商業施設パワーモール前橋みなみ 太陽光発電設備

同取り組みは、太陽光発電・蓄電池・循環型電力を複合的に導入する同社初の事例であり、アイ・グリッドが提供する電力循環の仕組みを活用して店舗間を仮想発電所(VPP)(※1)として機能させる初の試みだという。

同社では、2025年11月時点で46店舗においてアイ・グリッドと連携した太陽光発電設備を導入しており、そのうち21店舗で余剰電力が発生しているとのことだ。

今回、前橋みなみモール店に新設した2台の産業用蓄電池と太陽光設備を活用することで、これら21店舗で生まれた余剰電力を電力系統を通じて同店に融通し、再生可能エネルギーを無駄なく使えるようになる。

また、これらの余剰電力は2026年4月からアイ・グリッドの「循環型電力」として本格的に活用される予定だという。

さらに、蓄電池を活用したタイムシフト運用により、日中の太陽光発電量が多い時間帯に他店舗からの余剰電力を蓄電し、朝や夕方など発電量が少ない時間に放電することで、電力使用の効率化も図るとしている。

同取り組みによって前橋みなみモール店では、9時〜15時の店舗運営を実質再エネ100%(※2)で賄える見込みで、年間の総電力消費量に占める再エネ比率も約40%に達するとしている。

店舗間で余剰電力を融通する仕組みは、再エネの地産地消を促進するだけでなく、地域全体の電力需給の安定化にも貢献する見通しだ。

さらに、アイ・グリッドが複数店舗の電力管理を一体的に行い、VPP(※1)として機能させる仕組みを構築することで、ベイシアグループ全体として再生可能エネルギー活用を最大化し、GX実現に向けた基盤づくりを目指すとしている。

再エネ有効活用のVPP※1(仮想発電所)のイメージ図

■取り組み概要

【ベイシア前橋みなみモール店の設備概要】
太陽光発電:PPA(※3)モデルによる屋根上太陽光発電(598.7kW/パネル枚数:1,222枚)
蓄電池:産業用蓄電池(193.5kWh×2台/合計387kWh)

【導入全店舗の概要と効果】
導入店舗数:46施設(うち5施設に蓄電池併設)
総発電容量(46施設分):合計27,409.8kW
蓄電池総容量(5施設分/6基):合計1,161kWh
CO2排出削減効果:11,594t-CO2(※4)

(※1)ベイシア各店舗に分散する太陽光発電や蓄電池などのエネルギーリソースをアイ・グリッドのICTを使って遠隔で統合・制御し、一つの大規模発電所のように機能させる仕組み。

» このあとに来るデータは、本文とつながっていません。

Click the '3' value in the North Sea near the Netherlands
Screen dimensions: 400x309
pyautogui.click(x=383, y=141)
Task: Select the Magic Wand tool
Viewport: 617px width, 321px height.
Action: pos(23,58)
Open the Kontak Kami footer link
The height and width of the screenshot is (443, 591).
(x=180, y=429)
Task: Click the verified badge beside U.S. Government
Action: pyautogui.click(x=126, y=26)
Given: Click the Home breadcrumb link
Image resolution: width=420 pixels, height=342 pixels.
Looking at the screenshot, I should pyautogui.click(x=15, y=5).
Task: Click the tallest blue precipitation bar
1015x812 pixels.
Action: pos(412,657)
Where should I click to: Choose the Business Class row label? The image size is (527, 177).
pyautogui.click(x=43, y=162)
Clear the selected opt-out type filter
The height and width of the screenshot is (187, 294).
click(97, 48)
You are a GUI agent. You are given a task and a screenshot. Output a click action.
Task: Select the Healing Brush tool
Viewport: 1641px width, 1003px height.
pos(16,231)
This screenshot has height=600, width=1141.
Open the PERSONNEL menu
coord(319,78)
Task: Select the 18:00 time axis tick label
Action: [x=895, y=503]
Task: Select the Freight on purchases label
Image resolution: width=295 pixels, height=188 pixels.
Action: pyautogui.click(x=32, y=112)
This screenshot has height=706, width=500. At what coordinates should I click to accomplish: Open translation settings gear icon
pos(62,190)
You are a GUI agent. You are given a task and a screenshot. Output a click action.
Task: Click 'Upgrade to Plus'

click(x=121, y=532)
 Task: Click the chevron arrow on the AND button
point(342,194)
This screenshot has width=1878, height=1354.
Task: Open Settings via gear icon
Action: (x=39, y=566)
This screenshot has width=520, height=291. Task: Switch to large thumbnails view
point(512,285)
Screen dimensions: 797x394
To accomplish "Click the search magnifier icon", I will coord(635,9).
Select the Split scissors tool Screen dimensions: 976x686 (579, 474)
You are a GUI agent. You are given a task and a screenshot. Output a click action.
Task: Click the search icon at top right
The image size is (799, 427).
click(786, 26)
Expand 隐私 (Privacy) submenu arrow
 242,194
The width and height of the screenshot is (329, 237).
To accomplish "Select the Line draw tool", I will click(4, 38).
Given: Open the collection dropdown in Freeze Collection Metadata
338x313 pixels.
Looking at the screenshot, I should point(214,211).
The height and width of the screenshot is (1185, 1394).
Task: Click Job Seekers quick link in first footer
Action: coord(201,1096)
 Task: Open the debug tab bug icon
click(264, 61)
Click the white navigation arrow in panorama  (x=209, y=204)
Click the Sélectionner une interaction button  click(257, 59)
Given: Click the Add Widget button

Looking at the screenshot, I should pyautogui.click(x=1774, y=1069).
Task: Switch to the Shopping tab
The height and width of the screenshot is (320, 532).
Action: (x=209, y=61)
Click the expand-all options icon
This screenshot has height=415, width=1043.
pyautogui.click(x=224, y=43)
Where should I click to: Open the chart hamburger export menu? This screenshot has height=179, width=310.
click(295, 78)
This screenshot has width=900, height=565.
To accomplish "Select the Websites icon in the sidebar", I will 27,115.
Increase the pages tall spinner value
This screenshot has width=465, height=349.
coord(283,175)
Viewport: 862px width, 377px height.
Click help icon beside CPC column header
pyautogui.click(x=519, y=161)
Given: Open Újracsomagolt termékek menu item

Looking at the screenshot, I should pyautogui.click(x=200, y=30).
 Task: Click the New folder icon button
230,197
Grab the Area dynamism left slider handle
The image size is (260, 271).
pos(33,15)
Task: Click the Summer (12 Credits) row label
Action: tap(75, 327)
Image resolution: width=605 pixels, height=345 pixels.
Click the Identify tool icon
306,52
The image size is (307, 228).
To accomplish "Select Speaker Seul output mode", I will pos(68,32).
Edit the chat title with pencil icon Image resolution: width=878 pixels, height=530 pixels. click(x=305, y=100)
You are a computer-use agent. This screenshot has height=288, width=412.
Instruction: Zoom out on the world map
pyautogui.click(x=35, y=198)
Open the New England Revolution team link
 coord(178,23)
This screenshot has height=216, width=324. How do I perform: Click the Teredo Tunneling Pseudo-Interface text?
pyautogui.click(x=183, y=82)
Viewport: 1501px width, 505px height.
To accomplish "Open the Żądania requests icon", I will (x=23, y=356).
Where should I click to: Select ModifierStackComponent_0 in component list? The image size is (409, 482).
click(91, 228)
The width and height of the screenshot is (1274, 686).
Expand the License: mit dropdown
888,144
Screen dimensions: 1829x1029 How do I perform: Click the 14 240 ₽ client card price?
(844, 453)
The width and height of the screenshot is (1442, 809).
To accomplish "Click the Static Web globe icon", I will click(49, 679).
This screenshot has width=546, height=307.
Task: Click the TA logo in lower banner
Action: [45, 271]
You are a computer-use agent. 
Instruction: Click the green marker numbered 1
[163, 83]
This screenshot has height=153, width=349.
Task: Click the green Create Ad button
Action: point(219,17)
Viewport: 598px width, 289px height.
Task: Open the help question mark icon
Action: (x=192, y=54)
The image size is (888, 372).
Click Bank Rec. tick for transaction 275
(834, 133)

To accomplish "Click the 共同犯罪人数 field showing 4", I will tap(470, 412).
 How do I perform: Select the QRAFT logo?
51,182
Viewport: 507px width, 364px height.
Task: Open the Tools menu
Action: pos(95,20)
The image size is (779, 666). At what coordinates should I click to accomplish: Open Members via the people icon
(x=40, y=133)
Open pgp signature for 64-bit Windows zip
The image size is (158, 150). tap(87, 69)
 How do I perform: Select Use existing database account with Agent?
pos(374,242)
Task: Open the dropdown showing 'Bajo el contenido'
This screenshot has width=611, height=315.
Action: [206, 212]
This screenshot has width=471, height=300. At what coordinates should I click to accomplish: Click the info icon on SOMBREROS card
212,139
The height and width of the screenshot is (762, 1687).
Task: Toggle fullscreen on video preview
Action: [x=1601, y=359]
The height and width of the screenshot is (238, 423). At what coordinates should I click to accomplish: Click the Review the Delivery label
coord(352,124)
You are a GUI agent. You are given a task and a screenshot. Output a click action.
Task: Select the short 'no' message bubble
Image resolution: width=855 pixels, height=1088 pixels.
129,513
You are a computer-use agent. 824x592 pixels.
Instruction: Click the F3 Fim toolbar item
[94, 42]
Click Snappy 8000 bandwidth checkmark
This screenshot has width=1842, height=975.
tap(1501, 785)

発生した余剰電力をベイシア前橋みなみモール店に循環させる仕組み(循環型電力)を同時に導入することで、再エネを最大活用することにつなげます。
(※2)循環型電力と非化石証書を組み合わせた電力プラン。
(※3)「Power Purchase Agreement(電力販売契約)モデル」の略。発電事業者(PPA事業者)が電力需要家の敷地や屋根等のスペースに太陽光発電システムを設置し、そこで発電した電力を電力需要家に提供する仕組み。今回のベイシア前橋みなみモール店ではPPA事業者はJA三井エナジーソリューションズ。プロジェクト企画・運用はアイ・グリッド・ソリューションズ。
(※4)令和5年度の全国平均係数CO2排出係数0.423 kg-CO2/kWh(発電効率1,000)を元に算出。